Friday, November 7, 2014

An Interview with...Sivia Harding

Once a week I post interviews with interesting people about their insights on their experience of working in the Knitting industry.  I’ve noticed that every one of these individuals makes their living in a slightly different manner bringing their own unique presence to the knitting world.

You can find Sivia here and here on Ravelry.

Where do you find inspiration? 
It could be anything... a reflection in a puddle, a flower, a tile on a building. Mostly though, I find it inspiring to look at beautiful things, whether from nature or from something that has been created. I try to keep a detailed design journal for those blessed times when the ideas are coming fast and furious.

What is your favourite knitting technique?
Oh that's a hard one!! Hmm, maybe Moebius knitting. I find it calming, fun, endlessly fascinating and yet, there always seems to be more to learn. Never boring!

Do you look at other designers' work or are you afraid that you will be influenced by their designs? 
That is a really, really good question. I don't think I am necessarily phobic about others' ideas implanting into my subconscious and turning up in something of mine because I have a pretty unique style, but I do tend to stay away from browsing new patterns on Ravelry. It's too anxiety producing to see the hundreds of new lovely designs coming down the pike every day and it makes me feel slow and inadequate. 


How do you feel about the so called controversy of "dumbing down" patterns for knitters? 
I honestly didn't know there is a controversy. I think patterns have changed hugely over the last ten years, because knitters have increased their skill set over the internet, on Ravelry forums and YouTube. I have noticed a certain skill discrepancy between older knitters who aren't as internet savvy and less likely to look up things they are not familiar with, and newer knitters who have seen and done a wider variety of techniques. The newer knitters tend to be much more fearless. As a result, I find myself not needing to explain things to quite the degree that I used to in patterns. From your question, though, it would seem that you are noticing the opposite. Very interesting.

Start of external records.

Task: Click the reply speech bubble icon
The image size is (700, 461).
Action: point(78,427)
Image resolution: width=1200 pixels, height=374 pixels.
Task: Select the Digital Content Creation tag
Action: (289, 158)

It is a challenge to write patterns that everyone is happy with. It's a hard job to reach knitters at a common level and not be overly simplistic. That's why I love to teach. I think it is much easier to get things across in an engaging way in person.

Also, I find that I write differently for different audiences. I don't think this is necessarily dumbing down, however. For instance, I will condense as much as possible if I am writing for a magazine. In my own patterns and collections, I unapologetically use as much space as I need. I don't know if this answers your question or not. Probably, if I was getting complaints from knitters about my pattern writing, I might be more aware of the issue.

Harmonia's Rings Sweater

How many sample/test knitters do you have working for you or do you do it all yourself?
That number varies with my work flow. I try not to do it all myself, although I do knit everything I design once, either before or alongside whoever I have working with me. I like to have a group of testers all doing it together because they will notice different things between them. I admit that I have a terrible time keeping track of testers I have used, and I forget about them unless we work together consistently. I may be guilty of using certain ones over and over for that reason. It just takes less effort. A good test knitter is hard to find! And they are so essential to the process. 

Did you do a formal business plan?
No. I never have had a formal business plan.

Do you have a mentor?
I have had mentors, although now I probably have more peer support than mentor support.

Do you have a business model that you have emulated?
I am probably way too right-brained for that. There are certainly business methods and business people that I know and admire (and feel extremely lucky in that), but I know myself too well to try to emulate someone who does not process information the same way I do.

Do you use a tech editor?
Yes, absolutely.
How do you maintain your life/work balance?
It's very hard in this business! There is not enough time to do everything. I try to take days off, and it's easier to do that when I am away from home. I am learning to stay an extra day when I am traveling if it is possible, and just have fun. At home, I tend to work. 

How do you deal with criticism?
Not very well, I am afraid. Years ago in art school, I came up with the strategy of being unique and having my own style, and just working really hard in order to be more or less above criticism. I am critical of myself and that's hard enough! And yet, it seems to be getting a little easier over time to pick up and go on after an incident.  

How long did it take for you to be able to support yourself?
I didn't have to support myself until I had been designing for a few years, which helped take the stress off. Now, I think we all have to be more creative about marketing and special events like retreats and knitalongs to be visible above the sea of designers. There are so many. 

What advice would you give someone who wants to pursue a career in knitting?
Take the time to explore your own style, and don't expect knitters to come and find you.